How does it all go so pear-shaped?: Poonam Saxena writes on bonds with mothers
It can become something of a fractured relationship, the one with a mother. No one explored this with more delicacy than masterful Hindi writer Swadesh Deepak.
There is a short story about a man and his mother that has stayed with me for almost eight years, ever since I first read it.

The story is Bagugoshe (Hindi for Pears) by Swadesh Deepak. I’ve written about Deepak before. He was the outstanding Hindi novelist, playwright, short-story writer and author of a one-of-its-kind memoir, Maine Mandu Nahin Dekha, on his seven-year battle with mental illness. (His own story had no firm ending: In 2006, at the age of 63, he walked out of his home in Ambala, Haryana, and was never heard from again.)
Bagugoshe shines a light on a different side of his story.
It is a striking portrait of a talkative, spirited old woman, written by her son with much love, yet with an absence of sentimentality that gives it a strange, uncomfortable edge. The 18-page story, with a distinctive Punjabi flavour, brims with little details, from her trove of Punjabi swear words to her blunt life advice (throw away the dentures if they’re bothering you, she tells her husband; “after all, who are you going to give love bites to now?”)
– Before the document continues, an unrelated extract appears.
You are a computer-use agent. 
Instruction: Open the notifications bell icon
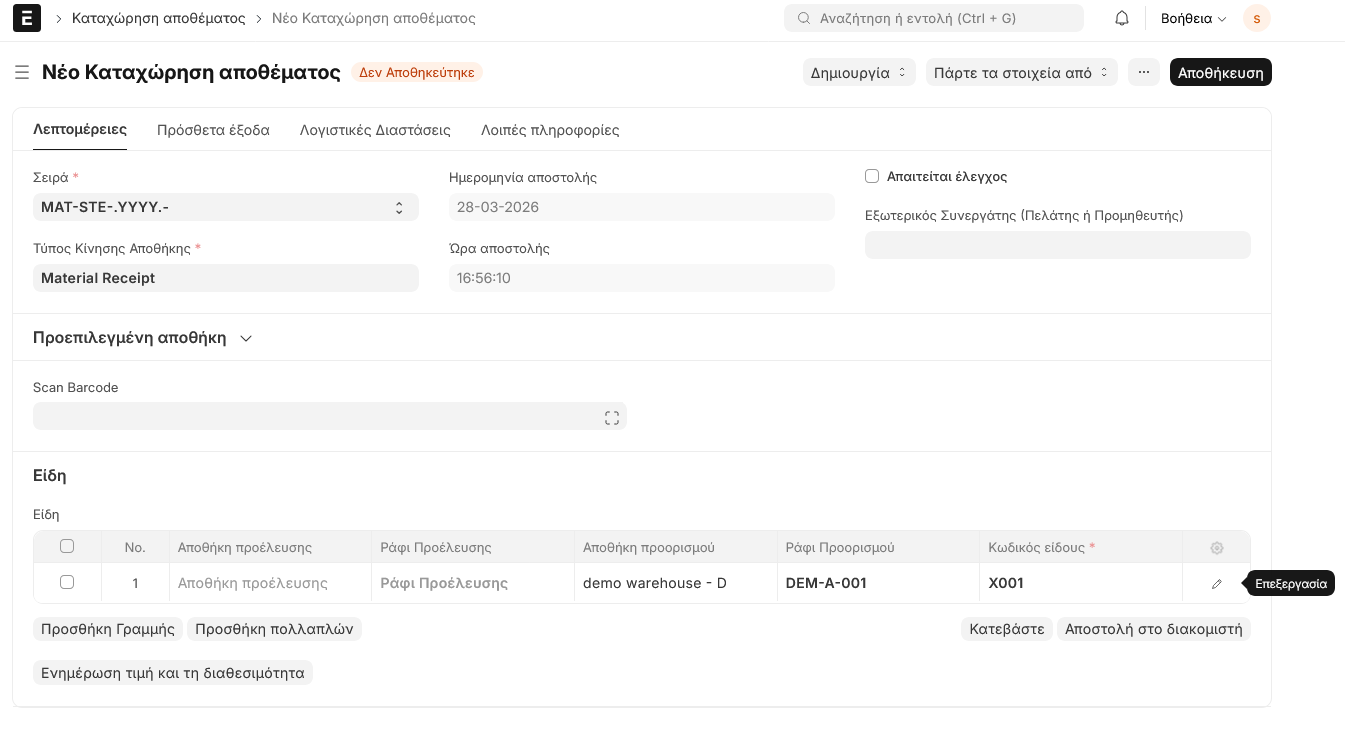tap(1122, 18)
I re-read the story again recently and reached out to Deepak’s son, Sukant Deepak, who translated Bagugoshe into English as part of the 2024 collection A Bouquet of Dead Flowers. He confirmed that, but for a few small details, the tale is entirely autobiographical.
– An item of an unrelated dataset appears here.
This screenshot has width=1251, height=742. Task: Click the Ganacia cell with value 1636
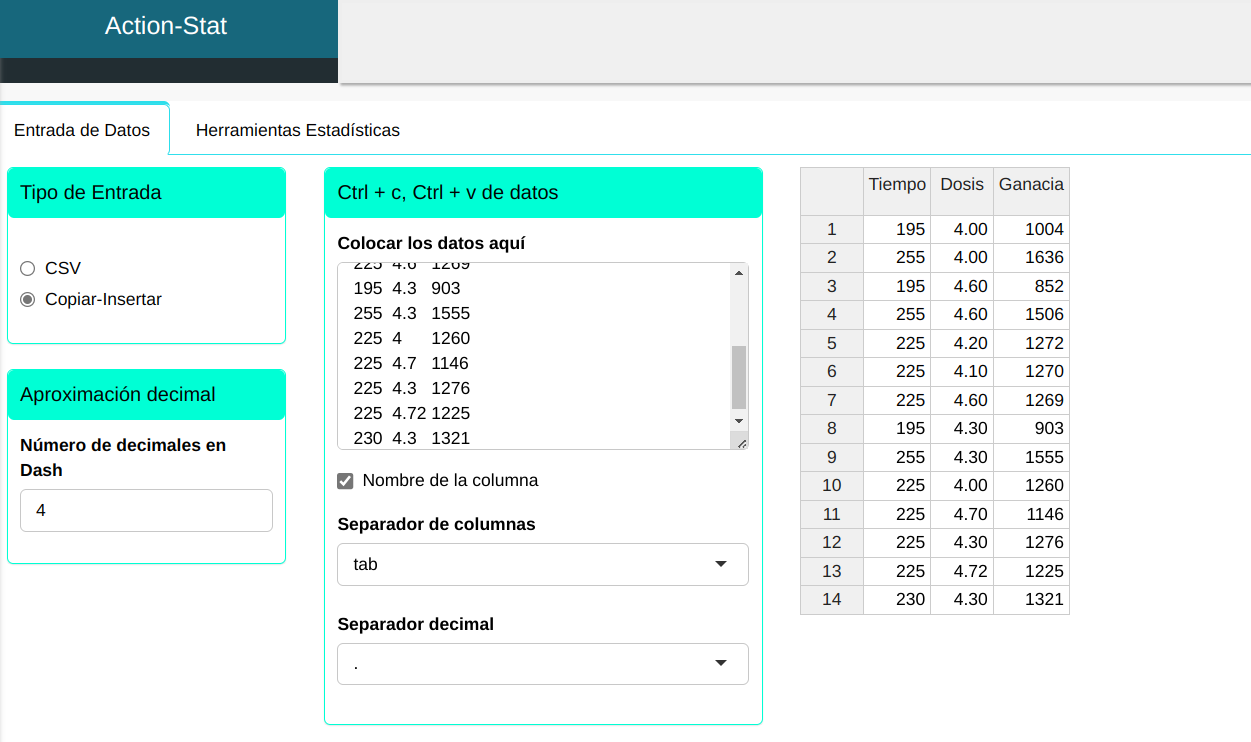pyautogui.click(x=1031, y=257)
Swadesh Deepak’s parents lived in Rawalpindi before Partition. His father was a doctor (in the story, the mother, Shobharani, refers to him as a “hakim”).
Deepak writes that this was a time when women were almost constantly pregnant. His mother lost two babies before he came along. Terrified that something might happen to him, she wouldn’t let anyone see him when he was an infant. She didn’t want him to fall victim to the evil eye. When people visited, she would cover him up and say “Kaka soya hai”.
The family moved to India after Partition, where Deepak’s father contracted tuberculosis, then an almost-incurable disease. He urged his wife to leave him and live with her brothers instead, but she refused. He was admitted to a TB hospital in Patiala. It took him five years to recover.
When her husband later died, Shobharani moved into the home of Deepak’s younger brother, but she visited her elder son from time to time, usually without letting him know she was coming. Once there, she longed to talk. After all, writes Deepak, “She was the badshah of talk! But we educated people don’t know how to talk. We make do with a Yes or No most of the time… She had seven seas in her heart, but all the water inside us had vanished into the sand.”
This is exactly what used to happen, says Sukant. “My dadi was a motormouth. Our house in Ambala was very quiet, all of us in our rooms, doing our own thing. But when she visited, she wouldn’t stop talking! ‘Why is everyone so silent,’ she’d want to know.”
In the story, Swadesh Deepak writes that his mother could talk about anything, because, though she was illiterate, she had for decades listened to the news on the radio twice a day. She knew about the Cold War. She knew about the moon landing before her husband did.
The title of the story comes from a time when she was visiting Deepak, and he asked her what she wanted to eat. She said she craved the sweet pears she had eaten in Pindi (Rawalpindi). Could he get her some bagugoshe? He had never heard the word (bagugoshe is the term for a specific breed of Indian pear; generic pears are nashpati in Hindi). He didn’t know what she was referring to, so he got her some kulche-chhole instead.
Years passed, and her visits became more infrequent. As he entered his own troubled phase, mother and son lost touch. As he was emerging from it, his younger brother wrote to him asking him to visit; their mother didn’t have much time left. Deepak found Shobharani shrunken to a small, silent bundle. She was on her deathbed. She asked why he hadn’t come to see her. Someone whispered that he had been very ill and had almost died. Why didn’t anyone tell me, she asked.
She beckoned to Deepak to come closer and when he did, she was alarmed by what she saw. “Kaka, where is the fire in your eyes? Kaka, who stole the colour from your face?” she said.
“Don’t say anything about my illness,” he responded. “Don’t ask anyone anything about it. Do you understand?”
She started to cry. Her throat began to rattle. “Did you bring my bagugoshe, kaka,” she asked.
When he didn’t answer, she said, “Never mind. I’ll go to Pindi and get some.”
Her eyes closed.
Perhaps that’s what makes Bagugoshe so moving. It is full of Deepak’s love for his mother, but full of the distances between them too.